Abstract: Can open source help us understand each other better? What if we could use open source to explore our intersecting identities and discover connections between our shared struggles and joys?

This presentation introduces TMI-WEB, a computational social science research tool that pairs a custom Ruby and Rails web application with the graph database Neo4j to create detailed models of the multifaceted nature of intersecting social identities (e.g., race, gender, or socioeconomic status). These models come to life as interactive visualizations of interconnected nodes in an explorable universe of identities, helping social scientists uncover connections between individual and social experiences.

We are developing TMI-WEB to address critical ethical and technical challenges at the intersection of social science and computing. The project aims to provide an open alternative to proprietary research tools, advance the field of computational social science, and support research that contributes to a more equitable society.

Built in the open and designed to support innovative social research methodologies, TMI-WEB enables scalable operationalization of intersectional analysis across large, text-based datasets—a rare capability in qualitative research. From research design to technical design, TMI-WEB was developed to foster openness, accessibility, and collaboration while advancing the goals of broad social good and societal well-being.

The TMI-WEB source code repository is at https://github.com/identity-research-lab/tmi-web.

Speaker Names: Coraline Ada Ehmke, Jess Parris

Bio: Coraline Ada Ehmke is an internationally recognized tech ethicist and software engineer. For more than a decade, she’s worked on practical approaches to promoting the values of diversity, equity, and justice in the technology industry, with a particular focus on open source. She is the creator of Contributor Covenant, the first and most popular code of conduct for digital communities, and the Hippocratic License, an innovative software license designed to promote and protect human rights. Coraline co-founded the Organization for Ethical Source (https://ethicalsource.dev) and serves as its Executive Director.

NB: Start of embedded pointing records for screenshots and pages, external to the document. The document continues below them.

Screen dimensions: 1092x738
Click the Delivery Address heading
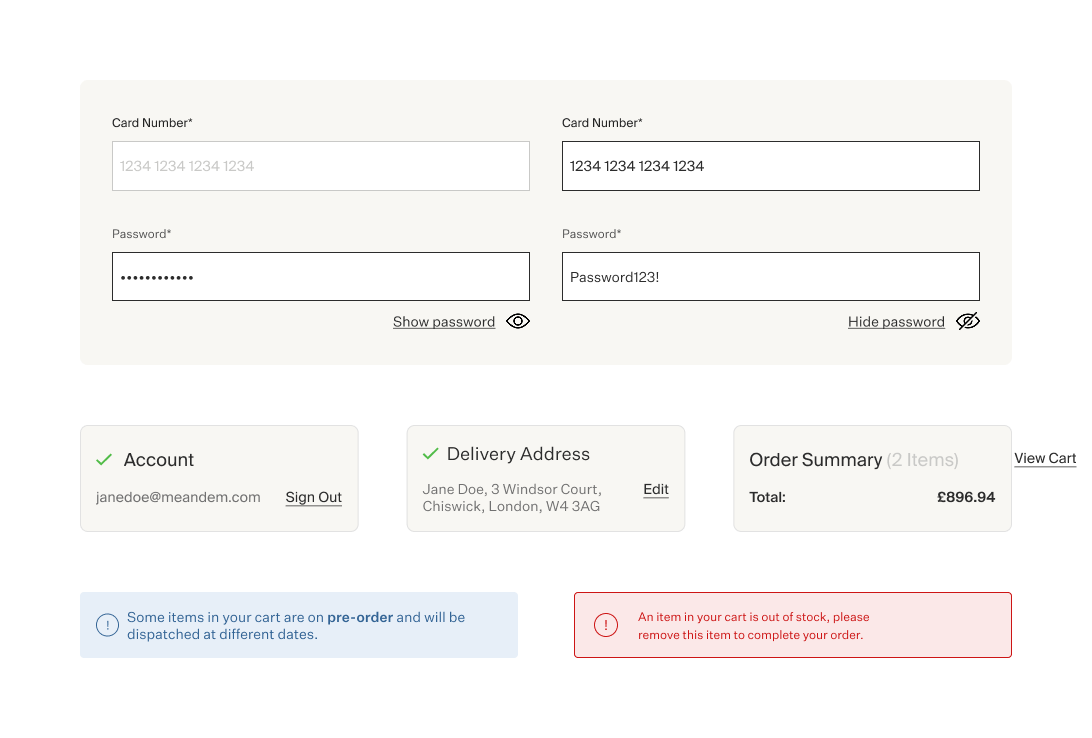[518, 454]
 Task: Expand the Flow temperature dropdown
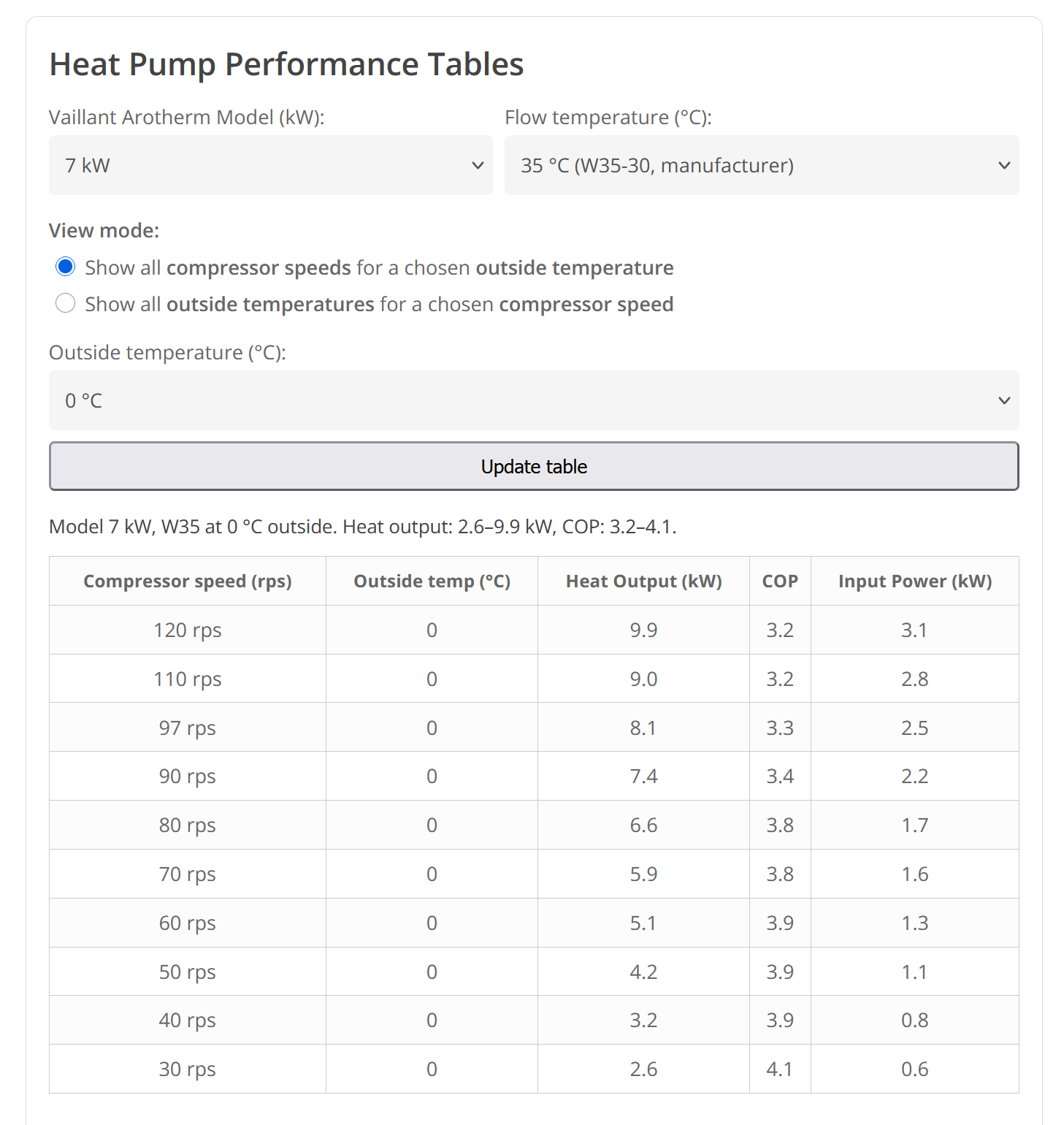click(761, 165)
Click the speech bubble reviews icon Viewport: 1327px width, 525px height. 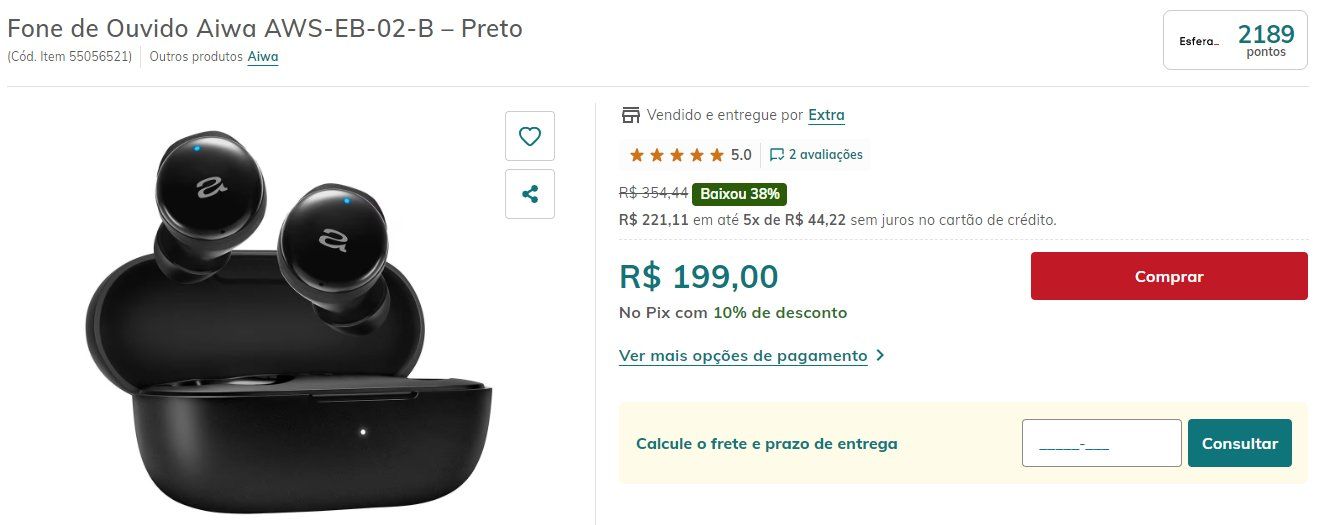point(777,155)
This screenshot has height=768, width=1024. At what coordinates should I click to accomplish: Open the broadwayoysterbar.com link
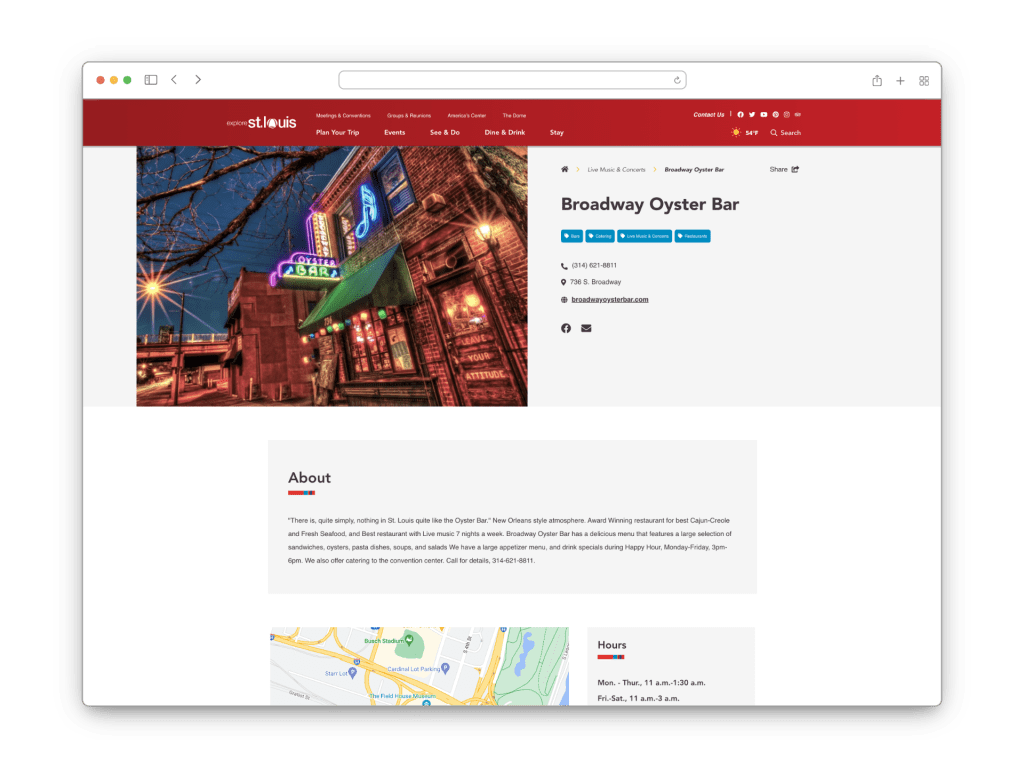pyautogui.click(x=610, y=299)
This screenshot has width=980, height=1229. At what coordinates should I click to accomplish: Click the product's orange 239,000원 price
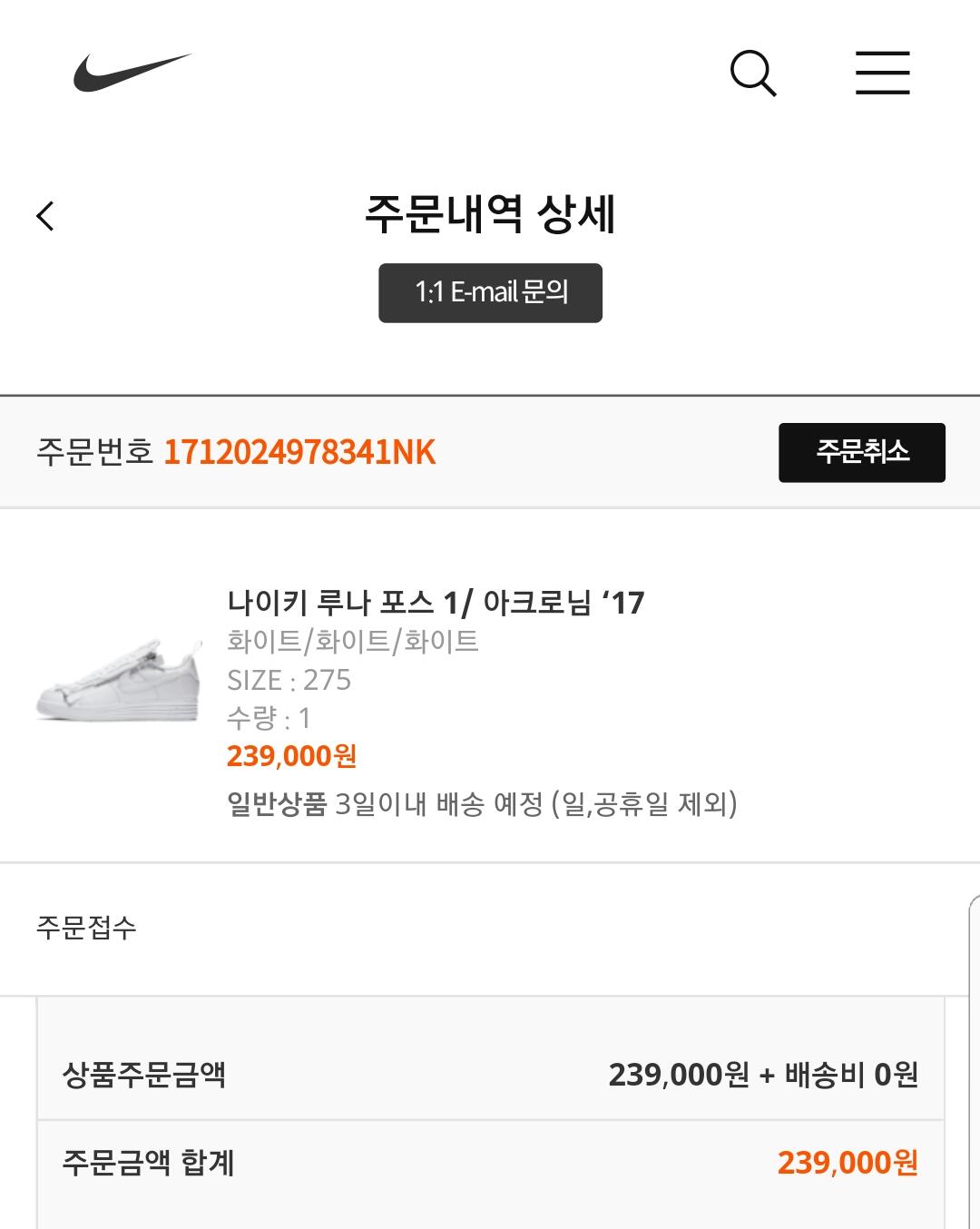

Dr. Jess Parris Westbrook is a tenured Associate Professor of Design at DePaul University’s Jarvis College of Computing and Digital Media in Chicago, Illinois, USA, and the Director of the Identity Research Lab. Dr. Westbrook identifies as a postnormal social researcher and critical designer, with a passion for mixing methods, crafting probes and provocations, and connecting data with imagination. Their professional background bridges studio art, applied design, academic research, and education, valuing a commitment to transdisciplinary approaches and innovative collaborations.